What to do
Print out the entries, word for word.
##### Data provided #####
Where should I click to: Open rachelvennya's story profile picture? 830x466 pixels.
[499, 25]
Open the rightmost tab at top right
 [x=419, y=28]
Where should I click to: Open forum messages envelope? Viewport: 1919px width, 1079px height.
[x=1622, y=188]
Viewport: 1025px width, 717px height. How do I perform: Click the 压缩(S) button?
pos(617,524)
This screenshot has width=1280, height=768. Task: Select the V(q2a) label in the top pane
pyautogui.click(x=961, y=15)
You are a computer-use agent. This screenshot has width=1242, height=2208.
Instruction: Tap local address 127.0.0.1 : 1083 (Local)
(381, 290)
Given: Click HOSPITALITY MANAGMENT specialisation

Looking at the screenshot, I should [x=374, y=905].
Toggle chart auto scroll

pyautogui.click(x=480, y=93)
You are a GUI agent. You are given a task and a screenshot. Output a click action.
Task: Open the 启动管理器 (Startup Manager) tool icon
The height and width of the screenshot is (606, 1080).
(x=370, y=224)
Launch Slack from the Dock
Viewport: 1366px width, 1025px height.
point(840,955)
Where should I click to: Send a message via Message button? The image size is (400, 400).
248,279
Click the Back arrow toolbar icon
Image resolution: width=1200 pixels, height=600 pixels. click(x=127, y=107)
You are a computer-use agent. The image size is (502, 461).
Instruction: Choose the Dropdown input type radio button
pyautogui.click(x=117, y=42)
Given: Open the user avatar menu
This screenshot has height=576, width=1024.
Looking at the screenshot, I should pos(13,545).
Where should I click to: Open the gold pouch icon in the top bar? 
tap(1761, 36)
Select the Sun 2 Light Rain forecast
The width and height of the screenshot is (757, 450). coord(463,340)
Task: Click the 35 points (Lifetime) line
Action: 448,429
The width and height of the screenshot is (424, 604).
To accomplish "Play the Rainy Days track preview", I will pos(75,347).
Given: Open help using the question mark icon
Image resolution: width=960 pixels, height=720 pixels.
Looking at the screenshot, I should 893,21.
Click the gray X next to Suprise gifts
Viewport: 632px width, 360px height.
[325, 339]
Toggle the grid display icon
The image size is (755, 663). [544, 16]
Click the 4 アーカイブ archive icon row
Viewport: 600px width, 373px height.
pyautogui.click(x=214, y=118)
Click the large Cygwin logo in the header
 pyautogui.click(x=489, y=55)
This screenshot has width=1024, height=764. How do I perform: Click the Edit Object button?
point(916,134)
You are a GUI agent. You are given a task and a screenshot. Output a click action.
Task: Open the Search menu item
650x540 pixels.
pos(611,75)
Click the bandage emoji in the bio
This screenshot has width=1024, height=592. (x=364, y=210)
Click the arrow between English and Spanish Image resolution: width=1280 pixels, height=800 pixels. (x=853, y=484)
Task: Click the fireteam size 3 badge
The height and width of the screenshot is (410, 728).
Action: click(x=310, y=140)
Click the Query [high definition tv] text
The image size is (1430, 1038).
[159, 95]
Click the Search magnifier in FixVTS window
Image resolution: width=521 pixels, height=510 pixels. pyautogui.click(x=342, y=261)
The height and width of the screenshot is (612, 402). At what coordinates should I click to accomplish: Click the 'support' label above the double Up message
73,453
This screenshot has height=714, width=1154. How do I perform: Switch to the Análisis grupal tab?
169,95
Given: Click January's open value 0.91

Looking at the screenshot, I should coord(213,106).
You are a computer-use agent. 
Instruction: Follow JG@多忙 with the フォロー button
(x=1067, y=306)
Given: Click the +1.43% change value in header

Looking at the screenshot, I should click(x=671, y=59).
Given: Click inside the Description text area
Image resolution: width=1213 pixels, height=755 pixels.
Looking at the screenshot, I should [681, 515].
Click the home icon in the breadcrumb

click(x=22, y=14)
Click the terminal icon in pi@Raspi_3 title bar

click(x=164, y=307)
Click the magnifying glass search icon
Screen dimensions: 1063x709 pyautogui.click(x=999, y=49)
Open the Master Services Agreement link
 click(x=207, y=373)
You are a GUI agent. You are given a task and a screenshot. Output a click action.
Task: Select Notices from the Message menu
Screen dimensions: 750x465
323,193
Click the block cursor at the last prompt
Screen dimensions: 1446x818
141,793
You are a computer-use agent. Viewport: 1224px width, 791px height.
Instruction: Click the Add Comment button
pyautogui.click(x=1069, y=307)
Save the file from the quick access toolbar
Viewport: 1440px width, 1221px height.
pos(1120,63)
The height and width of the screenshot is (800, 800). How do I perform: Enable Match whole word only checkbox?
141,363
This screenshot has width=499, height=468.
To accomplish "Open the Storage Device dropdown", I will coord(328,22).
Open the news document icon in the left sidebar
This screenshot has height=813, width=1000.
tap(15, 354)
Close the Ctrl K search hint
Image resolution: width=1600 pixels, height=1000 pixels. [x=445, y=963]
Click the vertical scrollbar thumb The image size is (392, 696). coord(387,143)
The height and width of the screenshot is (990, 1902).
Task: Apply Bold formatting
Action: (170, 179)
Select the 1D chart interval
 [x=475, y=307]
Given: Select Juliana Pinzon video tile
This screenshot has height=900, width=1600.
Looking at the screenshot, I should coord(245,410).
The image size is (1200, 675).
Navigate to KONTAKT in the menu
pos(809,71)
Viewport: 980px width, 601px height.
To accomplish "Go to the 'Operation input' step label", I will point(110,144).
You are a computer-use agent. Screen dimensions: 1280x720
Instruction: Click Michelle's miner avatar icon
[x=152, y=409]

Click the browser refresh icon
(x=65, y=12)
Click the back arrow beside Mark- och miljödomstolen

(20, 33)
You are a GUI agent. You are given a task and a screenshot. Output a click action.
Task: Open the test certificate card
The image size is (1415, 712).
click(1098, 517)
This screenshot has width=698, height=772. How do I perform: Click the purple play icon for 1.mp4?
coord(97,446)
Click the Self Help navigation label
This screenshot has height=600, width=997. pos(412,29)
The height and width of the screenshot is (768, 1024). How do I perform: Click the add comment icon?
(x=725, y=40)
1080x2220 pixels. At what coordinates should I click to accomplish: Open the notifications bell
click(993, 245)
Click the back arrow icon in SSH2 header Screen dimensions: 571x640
#####
Task response
Where should I click to: Open rachelvennya's story profile picture? 830x466 pixels.
[499, 25]
Open the rightmost tab at top right
 [x=419, y=28]
Where should I click to: Open forum messages envelope? Viewport: 1919px width, 1079px height.
[x=1622, y=188]
Viewport: 1025px width, 717px height. How do I perform: Click the 压缩(S) button?
pos(617,524)
This screenshot has width=1280, height=768. Task: Select the V(q2a) label in the top pane
pyautogui.click(x=961, y=15)
You are a computer-use agent. This screenshot has width=1242, height=2208.
Instruction: Tap local address 127.0.0.1 : 1083 (Local)
(381, 290)
Given: Click HOSPITALITY MANAGMENT specialisation

Looking at the screenshot, I should [x=374, y=905].
Toggle chart auto scroll

pyautogui.click(x=480, y=93)
You are a GUI agent. You are given a task and a screenshot. Output a click action.
Task: Open the 启动管理器 (Startup Manager) tool icon
The height and width of the screenshot is (606, 1080).
(x=370, y=224)
Launch Slack from the Dock
Viewport: 1366px width, 1025px height.
point(840,955)
Where should I click to: Send a message via Message button? The image size is (400, 400).
248,279
Click the Back arrow toolbar icon
Image resolution: width=1200 pixels, height=600 pixels. click(x=127, y=107)
You are a computer-use agent. The image size is (502, 461).
Instruction: Choose the Dropdown input type radio button
pyautogui.click(x=117, y=42)
Given: Open the user avatar menu
This screenshot has height=576, width=1024.
Looking at the screenshot, I should pos(13,545).
Where should I click to: Open the gold pouch icon in the top bar? 
tap(1761, 36)
Select the Sun 2 Light Rain forecast
The width and height of the screenshot is (757, 450). coord(463,340)
Task: Click the 35 points (Lifetime) line
Action: 448,429
The width and height of the screenshot is (424, 604).
To accomplish "Play the Rainy Days track preview", I will pos(75,347).
Given: Open help using the question mark icon
Image resolution: width=960 pixels, height=720 pixels.
Looking at the screenshot, I should 893,21.
Click the gray X next to Suprise gifts
Viewport: 632px width, 360px height.
[325, 339]
Toggle the grid display icon
The image size is (755, 663). [544, 16]
Click the 4 アーカイブ archive icon row
Viewport: 600px width, 373px height.
pyautogui.click(x=214, y=118)
Click the large Cygwin logo in the header
 pyautogui.click(x=489, y=55)
This screenshot has width=1024, height=764. How do I perform: Click the Edit Object button?
point(916,134)
You are a GUI agent. You are given a task and a screenshot. Output a click action.
Task: Open the Search menu item
650x540 pixels.
pos(611,75)
Click the bandage emoji in the bio
This screenshot has width=1024, height=592. (x=364, y=210)
Click the arrow between English and Spanish Image resolution: width=1280 pixels, height=800 pixels. (x=853, y=484)
Task: Click the fireteam size 3 badge
The height and width of the screenshot is (410, 728).
Action: click(x=310, y=140)
Click the Query [high definition tv] text
The image size is (1430, 1038).
[159, 95]
Click the Search magnifier in FixVTS window
Image resolution: width=521 pixels, height=510 pixels. pyautogui.click(x=342, y=261)
The height and width of the screenshot is (612, 402). At what coordinates should I click to accomplish: Click the 'support' label above the double Up message
73,453
This screenshot has height=714, width=1154. How do I perform: Switch to the Análisis grupal tab?
169,95
Given: Click January's open value 0.91

Looking at the screenshot, I should coord(213,106).
You are a computer-use agent. 
Instruction: Follow JG@多忙 with the フォロー button
(x=1067, y=306)
Given: Click the +1.43% change value in header

Looking at the screenshot, I should click(x=671, y=59).
Given: Click inside the Description text area
Image resolution: width=1213 pixels, height=755 pixels.
Looking at the screenshot, I should [681, 515].
Click the home icon in the breadcrumb

click(x=22, y=14)
Click the terminal icon in pi@Raspi_3 title bar

click(x=164, y=307)
Click the magnifying glass search icon
Screen dimensions: 1063x709 pyautogui.click(x=999, y=49)
Open the Master Services Agreement link
 click(x=207, y=373)
You are a GUI agent. You are given a task and a screenshot. Output a click action.
Task: Select Notices from the Message menu
Screen dimensions: 750x465
323,193
Click the block cursor at the last prompt
Screen dimensions: 1446x818
141,793
You are a computer-use agent. Viewport: 1224px width, 791px height.
Instruction: Click the Add Comment button
pyautogui.click(x=1069, y=307)
Save the file from the quick access toolbar
Viewport: 1440px width, 1221px height.
pos(1120,63)
The height and width of the screenshot is (800, 800). How do I perform: Enable Match whole word only checkbox?
141,363
This screenshot has width=499, height=468.
To accomplish "Open the Storage Device dropdown", I will coord(328,22).
Open the news document icon in the left sidebar
This screenshot has height=813, width=1000.
tap(15, 354)
Close the Ctrl K search hint
Image resolution: width=1600 pixels, height=1000 pixels. [x=445, y=963]
Click the vertical scrollbar thumb The image size is (392, 696). coord(387,143)
The height and width of the screenshot is (990, 1902).
Task: Apply Bold formatting
Action: (170, 179)
Select the 1D chart interval
 [x=475, y=307]
Given: Select Juliana Pinzon video tile
This screenshot has height=900, width=1600.
Looking at the screenshot, I should coord(245,410).
The image size is (1200, 675).
Navigate to KONTAKT in the menu
pos(809,71)
Viewport: 980px width, 601px height.
To accomplish "Go to the 'Operation input' step label", I will point(110,144).
You are a computer-use agent. Screen dimensions: 1280x720
Instruction: Click Michelle's miner avatar icon
[x=152, y=409]

Click the browser refresh icon
(x=65, y=12)
Click the back arrow beside Mark- och miljödomstolen

(20, 33)
You are a GUI agent. You are given a task and a screenshot. Output a click action.
Task: Open the test certificate card
The image size is (1415, 712).
click(1098, 517)
This screenshot has width=698, height=772. How do I perform: Click the purple play icon for 1.mp4?
coord(97,446)
Click the Self Help navigation label
This screenshot has height=600, width=997. pos(412,29)
The height and width of the screenshot is (768, 1024). How do I perform: Click the add comment icon?
(x=725, y=40)
1080x2220 pixels. At what coordinates should I click to accomplish: Open the notifications bell
click(993, 245)
Click the back arrow icon in SSH2 header Screen dimensions: 571x640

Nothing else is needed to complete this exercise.